While the water in the cellar had eroded the labels on the bottles, most wines have a stamped cork which helped with identifying the wine. They were able to check the wine out and he says they weren’t there to buy, but to authenticate the cellar.

John Baker

John Baker Photo: supplied

“We weren’t sure whether this whole thing was a hoax. We were really there to look at these wines, inspect enough of them to get an idea whether it was genuine or not, and if the wines were genuine or not.”

The group were satisfied enough with the authenticity to proceed and Baker’s partner estimated the wines were worth around $AUD10 million. A twist of fate also allowed them to taste one of the most expensive and rare wines in the cellar when one of their group picked up a bottle in a precarious spot.

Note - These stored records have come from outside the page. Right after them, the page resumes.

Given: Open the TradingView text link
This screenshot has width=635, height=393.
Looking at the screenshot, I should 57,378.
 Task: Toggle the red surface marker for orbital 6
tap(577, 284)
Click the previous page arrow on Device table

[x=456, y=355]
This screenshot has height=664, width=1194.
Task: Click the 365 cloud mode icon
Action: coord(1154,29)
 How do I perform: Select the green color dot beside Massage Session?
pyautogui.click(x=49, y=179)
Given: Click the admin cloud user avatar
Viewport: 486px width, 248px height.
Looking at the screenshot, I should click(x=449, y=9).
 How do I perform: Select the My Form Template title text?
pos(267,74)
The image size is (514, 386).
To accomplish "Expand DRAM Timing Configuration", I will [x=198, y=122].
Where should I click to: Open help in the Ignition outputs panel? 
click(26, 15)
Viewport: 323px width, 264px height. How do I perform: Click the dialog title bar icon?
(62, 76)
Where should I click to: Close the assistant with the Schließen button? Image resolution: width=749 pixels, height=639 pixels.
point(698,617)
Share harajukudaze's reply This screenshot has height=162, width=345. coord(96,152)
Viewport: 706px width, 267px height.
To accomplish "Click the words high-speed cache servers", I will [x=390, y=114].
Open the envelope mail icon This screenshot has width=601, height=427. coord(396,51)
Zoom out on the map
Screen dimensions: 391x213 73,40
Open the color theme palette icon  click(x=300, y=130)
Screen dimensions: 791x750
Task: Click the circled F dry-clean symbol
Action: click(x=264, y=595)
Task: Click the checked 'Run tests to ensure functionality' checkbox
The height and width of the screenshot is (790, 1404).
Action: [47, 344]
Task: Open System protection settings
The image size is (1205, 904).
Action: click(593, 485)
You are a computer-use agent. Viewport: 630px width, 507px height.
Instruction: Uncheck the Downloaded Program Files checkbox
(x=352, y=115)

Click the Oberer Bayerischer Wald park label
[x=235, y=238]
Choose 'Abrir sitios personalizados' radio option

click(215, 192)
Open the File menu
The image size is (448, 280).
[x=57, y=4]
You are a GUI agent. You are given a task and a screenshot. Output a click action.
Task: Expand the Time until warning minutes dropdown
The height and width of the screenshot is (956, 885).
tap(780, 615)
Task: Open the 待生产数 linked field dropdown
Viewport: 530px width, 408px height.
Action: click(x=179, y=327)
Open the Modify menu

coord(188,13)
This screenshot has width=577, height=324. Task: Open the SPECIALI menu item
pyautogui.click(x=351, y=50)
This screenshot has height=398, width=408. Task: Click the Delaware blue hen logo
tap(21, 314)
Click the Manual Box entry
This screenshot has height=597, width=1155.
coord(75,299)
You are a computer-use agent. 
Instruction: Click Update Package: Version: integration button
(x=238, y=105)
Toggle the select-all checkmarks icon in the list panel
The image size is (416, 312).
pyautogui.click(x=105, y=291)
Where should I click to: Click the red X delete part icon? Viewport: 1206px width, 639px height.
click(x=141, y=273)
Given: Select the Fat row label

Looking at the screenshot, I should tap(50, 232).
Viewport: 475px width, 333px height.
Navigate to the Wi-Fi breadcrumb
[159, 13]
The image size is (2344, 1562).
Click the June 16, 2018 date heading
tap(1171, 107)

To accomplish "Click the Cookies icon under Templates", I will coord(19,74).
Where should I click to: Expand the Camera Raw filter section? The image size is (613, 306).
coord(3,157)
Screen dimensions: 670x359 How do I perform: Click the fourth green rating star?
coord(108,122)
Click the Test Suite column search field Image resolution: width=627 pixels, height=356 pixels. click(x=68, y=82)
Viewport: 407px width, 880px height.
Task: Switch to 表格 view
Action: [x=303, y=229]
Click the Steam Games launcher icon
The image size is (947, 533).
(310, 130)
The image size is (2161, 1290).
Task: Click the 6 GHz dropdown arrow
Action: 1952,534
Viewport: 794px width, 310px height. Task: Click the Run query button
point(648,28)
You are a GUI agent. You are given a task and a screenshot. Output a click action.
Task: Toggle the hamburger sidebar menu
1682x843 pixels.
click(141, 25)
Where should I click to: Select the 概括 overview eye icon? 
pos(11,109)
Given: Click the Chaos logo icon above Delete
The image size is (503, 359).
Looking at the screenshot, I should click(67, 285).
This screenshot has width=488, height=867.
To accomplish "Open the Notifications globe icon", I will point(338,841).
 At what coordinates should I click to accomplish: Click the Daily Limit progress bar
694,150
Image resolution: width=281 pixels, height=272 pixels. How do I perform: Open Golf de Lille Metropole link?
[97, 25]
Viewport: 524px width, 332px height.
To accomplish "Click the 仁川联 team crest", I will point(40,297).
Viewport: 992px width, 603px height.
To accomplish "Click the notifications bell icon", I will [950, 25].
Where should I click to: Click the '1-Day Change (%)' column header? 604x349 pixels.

“He wasn’t particularly healthy or fit, the floor wasn’t perfect, the bottles were a bit wet. I saw him coming and I didn’t like the look of this and my sixth sense said ‘something’s gonna happen here’. As he came towards me, he moved the bottle from one hand to the other, it slipped and it fell.

“This is a 100 year old wine from one of the great houses and, having run wine shops for quite some time and dealt in rare bottles, I quickly slipped my foot out and got it under the bottle as it fell and broke it’s fall and scooped up the broken bottle.”

Baker ended up with the bottom half of the bottle with the liquid still inside.

“That gave us an opportunity to taste it which wouldn’t have happened if that incident didn’t occur and that wine was superb, it was ephemeral.”

They were able to get another bottle out and take it to the house if was from to have it authenticated. He says that bottle was also broken but doesn’t want to get into it – only that it made its way to France in a Perrier bottle.

It was a fortuitous mistake because they discovered the house where the wine comes from will no longer open bottles from prior to 1940 for authentication.

“It’s a bit of a minefield playing around with those bottles, particularly if you’re going to open them.”

Baker suspects that the bulk of the cellar was collected by Nicholas II and his father Alexander, but they’ve found some wines were definitely added after 1920.

“The whole historical and cultural significance of what this represented really overcame us. These wines were sitting in the cellar – in St Petersburg first and then Georgia – were living witness to the whole history of the 20th Century from the Russian Revolution, to the First World War, the Second World War, to the fall of the Berlin Wall. I was handling the history of the 20th Century, it was mind boggling.”

Baker and his team were offered a deal before heading to Georgia that they could clear the cellar for $1 million. By the time they had examined and verified the wines, it was decided $1 million wasn’t enough – and they never really knew who they were dealing with or who the actual owner of the cellar was.

Years went by of negotiations that were on again and off again and there were considerations of whether the wine could survive the journey out of Georgia, or indeed whether they could be considered a Georgian cultural heritage.

“When you get opportunities like this, you can say it’s too hard, let’s go home and not worry about it, or you can push ahead. I’m a push ahead sort of person, and sometimes you pull it off.”

Nonetheless, Baker is not in possession of the wine and, as far as he knows, it’s still in the cellar in Georgia. He believes that, when the book is published in Europe, it’s going to cause a bit of a kerfuffle with people trying to get their hands on them.

Baker even asked the publisher’s lawyer whether, if someone went in to try get the wines by force, they could be liable if Georgian police shot them.

“It could be interesting times when this book breaks in Europe and people hear about this and maybe want to try and get some of these wines.”

As for whether Baker will have another crack at buying the cellar, he’s adamant that he’s given up.

“No! I’ve bought and sold enough cellars. This is business. It didn’t work that time, but anyway, we’ve got a book out of it which is bewilderingly amazing to me.”